### Directive:
Please repeat the part of the material that opens with the line containing "You are a GUI" and runs through the end, changing "Design" to "Layout" and keeping everything else the same. Omit the pictures.
───── Given records ─────
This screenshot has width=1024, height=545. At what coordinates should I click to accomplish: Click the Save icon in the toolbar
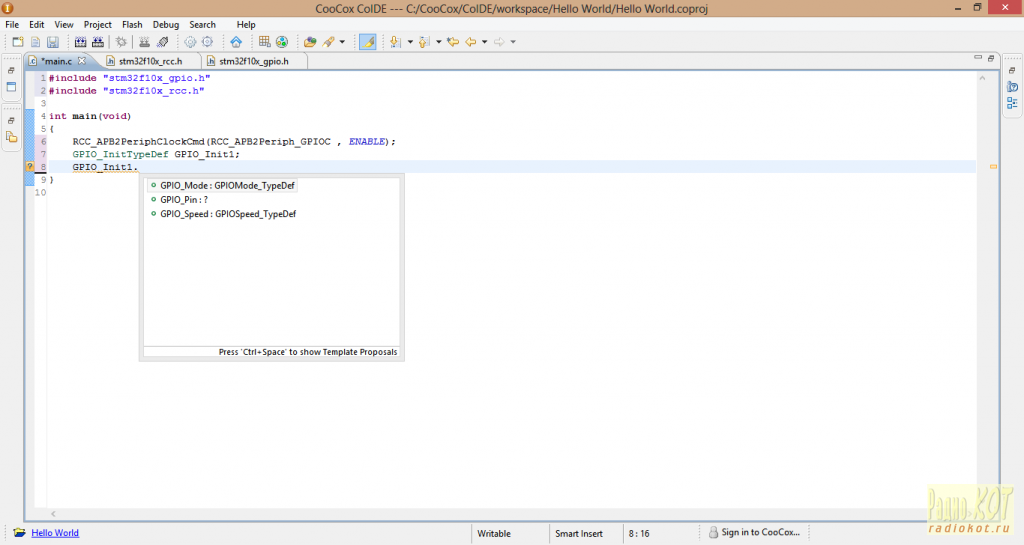[52, 42]
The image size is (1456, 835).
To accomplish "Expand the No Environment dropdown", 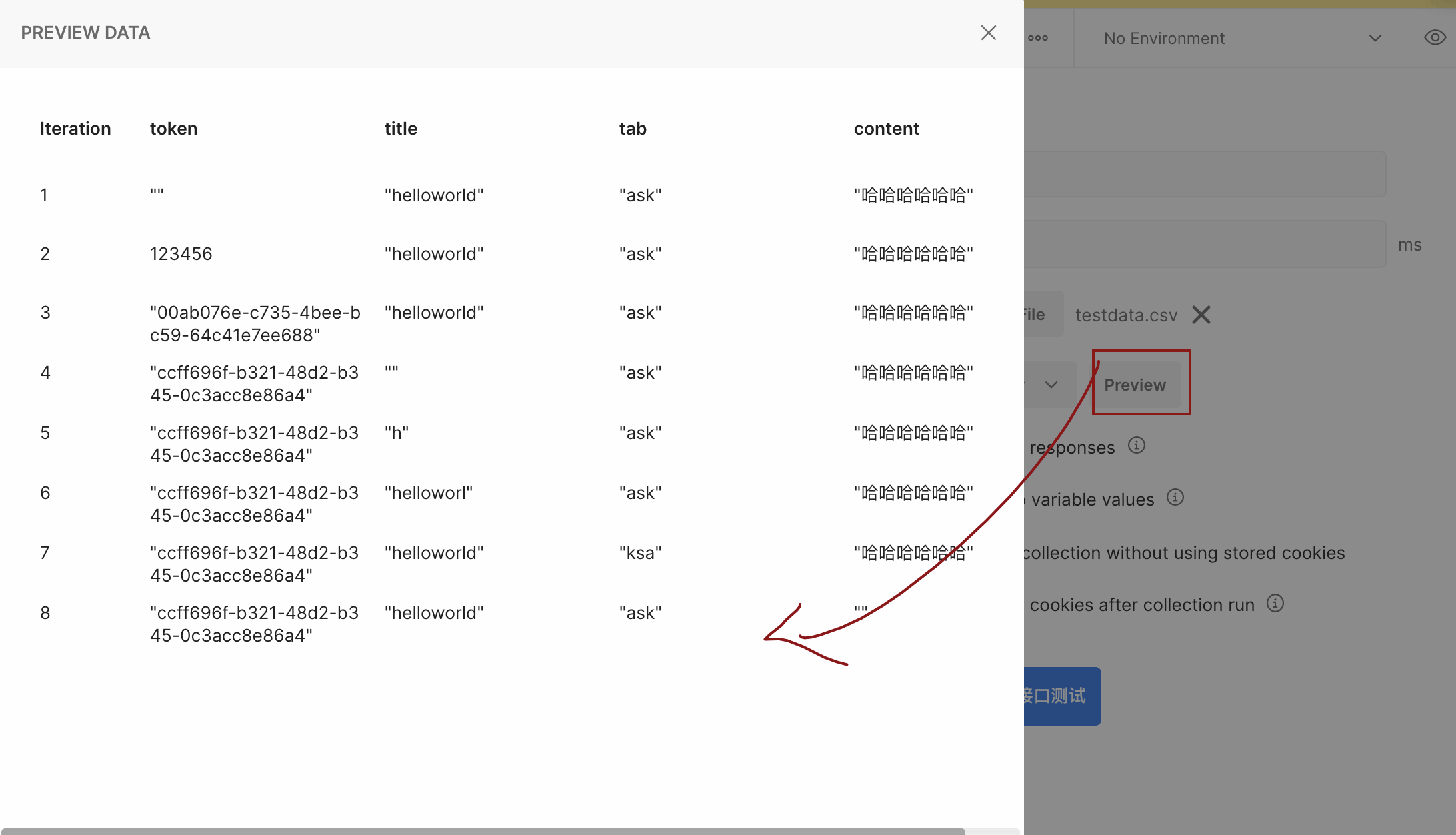I will 1243,38.
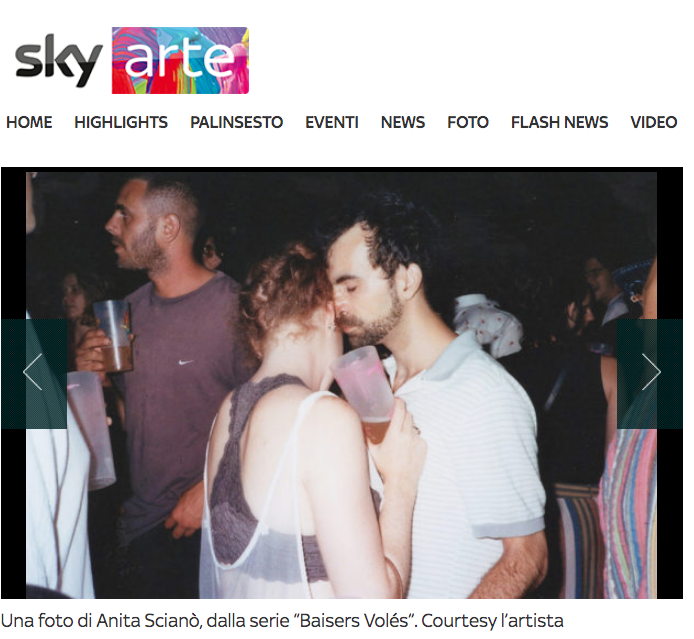Screen dimensions: 694x639
Task: Click the black sky wordmark logo
Action: pos(58,61)
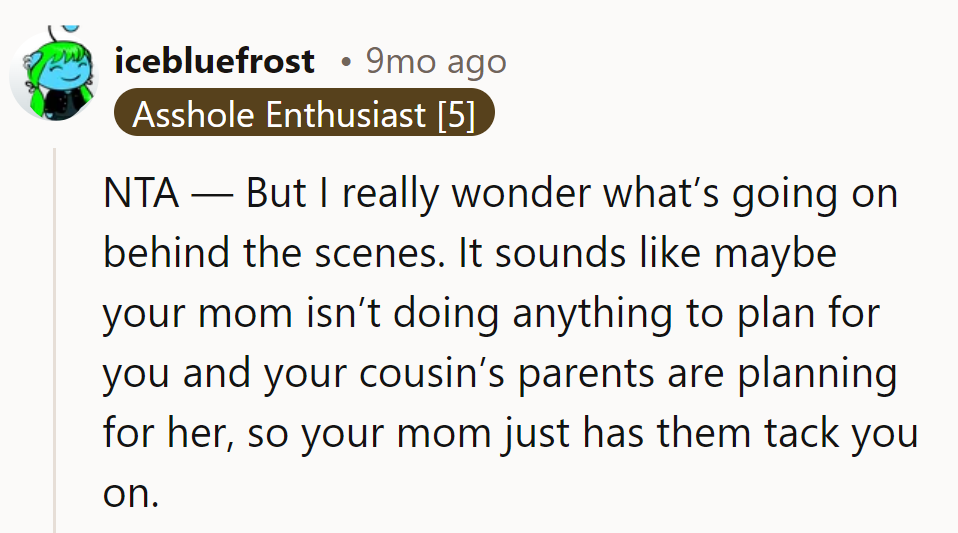Click the "Asshole Enthusiast [5]" flair badge
This screenshot has width=958, height=533.
coord(304,115)
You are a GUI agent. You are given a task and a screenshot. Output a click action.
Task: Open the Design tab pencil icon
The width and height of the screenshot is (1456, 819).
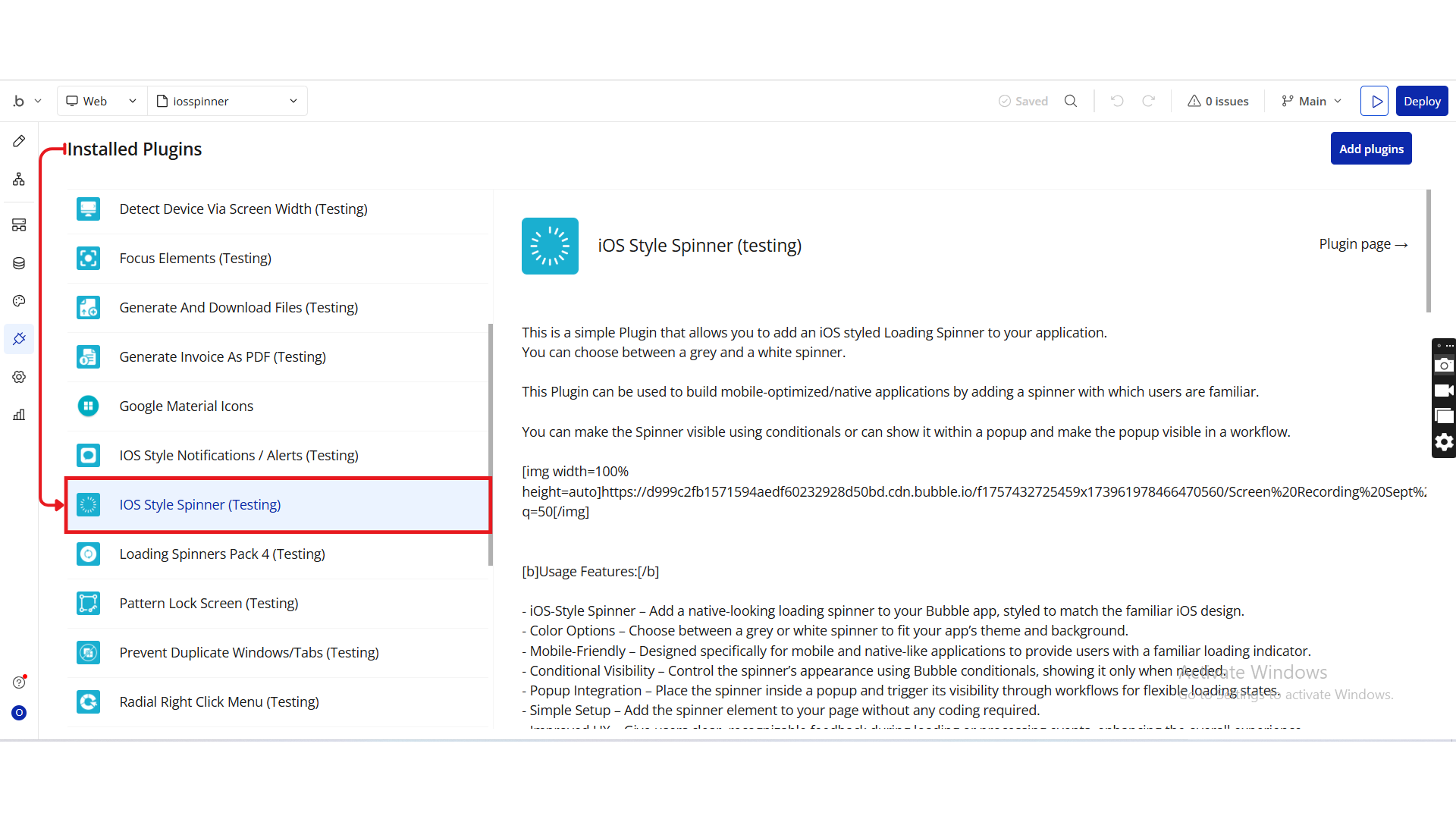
─────
### Task output:
You are a GUI agent. You are given a task and a screenshot. Output a click action.
Task: Open the Layout tab pencil icon
The width and height of the screenshot is (1456, 819).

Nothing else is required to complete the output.